Stored data:
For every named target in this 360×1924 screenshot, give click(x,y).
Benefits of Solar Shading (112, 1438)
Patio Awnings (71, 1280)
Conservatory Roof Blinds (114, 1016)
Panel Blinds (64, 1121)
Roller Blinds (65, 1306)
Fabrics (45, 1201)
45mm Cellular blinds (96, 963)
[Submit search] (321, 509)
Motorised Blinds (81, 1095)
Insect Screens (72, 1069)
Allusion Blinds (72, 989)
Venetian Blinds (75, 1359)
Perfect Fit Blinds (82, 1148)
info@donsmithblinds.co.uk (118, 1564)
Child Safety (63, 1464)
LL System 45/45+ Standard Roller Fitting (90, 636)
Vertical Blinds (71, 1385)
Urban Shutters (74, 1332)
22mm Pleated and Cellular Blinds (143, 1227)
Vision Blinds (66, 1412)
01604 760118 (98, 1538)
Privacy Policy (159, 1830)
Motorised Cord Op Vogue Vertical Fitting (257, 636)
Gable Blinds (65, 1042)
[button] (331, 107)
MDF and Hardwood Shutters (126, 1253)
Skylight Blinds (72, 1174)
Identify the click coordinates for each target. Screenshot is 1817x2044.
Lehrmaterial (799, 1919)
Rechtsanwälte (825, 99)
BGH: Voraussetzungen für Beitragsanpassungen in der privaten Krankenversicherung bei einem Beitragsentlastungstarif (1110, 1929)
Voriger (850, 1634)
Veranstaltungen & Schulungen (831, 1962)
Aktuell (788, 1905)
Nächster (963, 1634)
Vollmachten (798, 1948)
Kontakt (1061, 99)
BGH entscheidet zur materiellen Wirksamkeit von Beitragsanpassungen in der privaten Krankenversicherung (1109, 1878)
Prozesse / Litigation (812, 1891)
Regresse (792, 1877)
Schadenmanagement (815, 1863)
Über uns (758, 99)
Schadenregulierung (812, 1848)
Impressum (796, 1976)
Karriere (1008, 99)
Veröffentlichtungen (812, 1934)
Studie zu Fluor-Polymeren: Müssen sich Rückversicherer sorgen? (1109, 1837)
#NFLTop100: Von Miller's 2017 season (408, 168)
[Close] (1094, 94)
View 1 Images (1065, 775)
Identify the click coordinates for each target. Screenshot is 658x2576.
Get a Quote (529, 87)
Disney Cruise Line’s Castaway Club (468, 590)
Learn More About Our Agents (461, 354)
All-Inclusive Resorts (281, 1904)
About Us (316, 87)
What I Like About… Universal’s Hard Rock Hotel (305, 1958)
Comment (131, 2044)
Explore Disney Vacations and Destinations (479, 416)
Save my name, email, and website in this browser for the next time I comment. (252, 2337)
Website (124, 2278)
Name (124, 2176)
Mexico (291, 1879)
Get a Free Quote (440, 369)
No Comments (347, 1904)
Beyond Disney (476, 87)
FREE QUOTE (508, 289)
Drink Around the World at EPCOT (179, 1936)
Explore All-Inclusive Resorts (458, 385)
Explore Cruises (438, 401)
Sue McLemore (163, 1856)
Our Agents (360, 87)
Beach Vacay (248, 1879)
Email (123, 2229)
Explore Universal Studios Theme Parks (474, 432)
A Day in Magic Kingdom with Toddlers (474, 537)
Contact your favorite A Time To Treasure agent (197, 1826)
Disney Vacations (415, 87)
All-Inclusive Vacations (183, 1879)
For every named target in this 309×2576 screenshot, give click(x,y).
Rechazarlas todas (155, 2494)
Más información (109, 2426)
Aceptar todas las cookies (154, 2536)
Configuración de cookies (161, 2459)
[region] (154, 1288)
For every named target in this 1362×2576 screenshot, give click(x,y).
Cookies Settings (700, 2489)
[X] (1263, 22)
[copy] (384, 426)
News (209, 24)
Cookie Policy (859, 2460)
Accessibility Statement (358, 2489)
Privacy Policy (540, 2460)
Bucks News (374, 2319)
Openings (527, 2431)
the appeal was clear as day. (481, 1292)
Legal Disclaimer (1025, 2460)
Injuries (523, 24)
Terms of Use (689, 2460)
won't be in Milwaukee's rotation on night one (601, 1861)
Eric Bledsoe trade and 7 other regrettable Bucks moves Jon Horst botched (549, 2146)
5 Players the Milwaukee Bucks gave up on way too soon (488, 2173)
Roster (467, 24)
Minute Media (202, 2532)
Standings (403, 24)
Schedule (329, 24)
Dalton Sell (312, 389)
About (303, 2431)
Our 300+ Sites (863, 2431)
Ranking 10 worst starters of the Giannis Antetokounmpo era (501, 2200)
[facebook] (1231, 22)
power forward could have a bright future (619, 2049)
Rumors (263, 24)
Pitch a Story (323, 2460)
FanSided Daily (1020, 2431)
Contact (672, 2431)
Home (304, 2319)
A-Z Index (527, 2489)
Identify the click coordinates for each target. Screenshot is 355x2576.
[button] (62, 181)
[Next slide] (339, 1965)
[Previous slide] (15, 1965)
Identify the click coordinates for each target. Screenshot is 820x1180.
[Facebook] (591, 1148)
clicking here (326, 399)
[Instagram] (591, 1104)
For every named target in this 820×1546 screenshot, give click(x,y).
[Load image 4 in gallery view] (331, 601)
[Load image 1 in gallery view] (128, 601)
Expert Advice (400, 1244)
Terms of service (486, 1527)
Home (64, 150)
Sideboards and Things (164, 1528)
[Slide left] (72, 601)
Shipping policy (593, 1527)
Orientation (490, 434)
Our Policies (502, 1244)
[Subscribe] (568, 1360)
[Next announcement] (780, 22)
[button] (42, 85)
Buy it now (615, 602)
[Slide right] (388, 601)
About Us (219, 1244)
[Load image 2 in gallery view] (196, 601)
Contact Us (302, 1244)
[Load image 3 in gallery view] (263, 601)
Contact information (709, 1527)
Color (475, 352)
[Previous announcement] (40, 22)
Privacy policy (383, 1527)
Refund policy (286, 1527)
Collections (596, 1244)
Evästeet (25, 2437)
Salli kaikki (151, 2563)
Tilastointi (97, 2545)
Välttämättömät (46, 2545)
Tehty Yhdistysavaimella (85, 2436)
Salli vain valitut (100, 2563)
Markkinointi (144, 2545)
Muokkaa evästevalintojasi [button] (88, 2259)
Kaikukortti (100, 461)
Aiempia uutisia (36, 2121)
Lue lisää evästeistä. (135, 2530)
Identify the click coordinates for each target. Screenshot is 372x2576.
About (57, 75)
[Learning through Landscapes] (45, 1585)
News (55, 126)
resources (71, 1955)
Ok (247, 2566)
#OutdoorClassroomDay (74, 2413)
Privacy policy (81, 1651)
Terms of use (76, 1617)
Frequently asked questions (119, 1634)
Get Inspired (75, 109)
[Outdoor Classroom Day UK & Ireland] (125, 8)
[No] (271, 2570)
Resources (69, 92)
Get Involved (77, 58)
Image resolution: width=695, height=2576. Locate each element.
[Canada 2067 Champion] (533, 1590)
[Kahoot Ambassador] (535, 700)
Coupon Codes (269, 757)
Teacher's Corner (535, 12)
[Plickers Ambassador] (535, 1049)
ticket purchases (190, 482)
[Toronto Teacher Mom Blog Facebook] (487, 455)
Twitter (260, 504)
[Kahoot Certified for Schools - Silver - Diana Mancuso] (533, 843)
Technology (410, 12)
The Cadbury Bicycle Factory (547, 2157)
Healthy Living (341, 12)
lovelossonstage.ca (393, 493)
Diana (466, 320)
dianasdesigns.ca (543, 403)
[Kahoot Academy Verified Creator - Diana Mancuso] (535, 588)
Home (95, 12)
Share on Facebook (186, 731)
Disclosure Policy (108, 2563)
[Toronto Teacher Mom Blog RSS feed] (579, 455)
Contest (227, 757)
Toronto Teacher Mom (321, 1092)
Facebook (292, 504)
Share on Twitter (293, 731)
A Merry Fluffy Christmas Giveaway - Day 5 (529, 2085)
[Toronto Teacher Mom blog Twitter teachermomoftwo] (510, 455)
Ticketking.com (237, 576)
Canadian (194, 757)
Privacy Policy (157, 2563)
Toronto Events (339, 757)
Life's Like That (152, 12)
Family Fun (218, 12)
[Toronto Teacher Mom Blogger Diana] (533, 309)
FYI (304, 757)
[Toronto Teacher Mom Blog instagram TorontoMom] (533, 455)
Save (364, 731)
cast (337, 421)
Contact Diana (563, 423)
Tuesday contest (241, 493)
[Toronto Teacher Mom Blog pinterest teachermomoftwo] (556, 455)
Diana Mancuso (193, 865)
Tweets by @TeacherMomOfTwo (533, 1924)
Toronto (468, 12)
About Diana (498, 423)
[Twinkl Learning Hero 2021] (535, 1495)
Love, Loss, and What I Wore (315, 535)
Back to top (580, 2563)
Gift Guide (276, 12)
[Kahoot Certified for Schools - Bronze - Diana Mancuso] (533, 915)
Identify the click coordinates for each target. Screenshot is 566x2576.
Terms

**Problem:** Please filter the data down to the lines containing the word "target".

**Exercise output:**
For every named target in this 360×1924 screenshot, give click(x,y).
Identify the click coordinates for each target. Screenshot is 1817x2044.
Identify the click coordinates for each target. Screenshot is 658x2576.
For every named target in this 309×2576 screenshot, give click(x,y).
For every named target in this 1362×2576 screenshot, give click(x,y).
Identify the click coordinates for each target. Screenshot is 355x2576.
Identify the click coordinates for each target. Screenshot is 820x1180.
For every named target in this 820×1546 screenshot, give click(x,y).
Identify the click coordinates for each target. Screenshot is 372x2576.
Identify the click coordinates for each target. Screenshot is 566x2576.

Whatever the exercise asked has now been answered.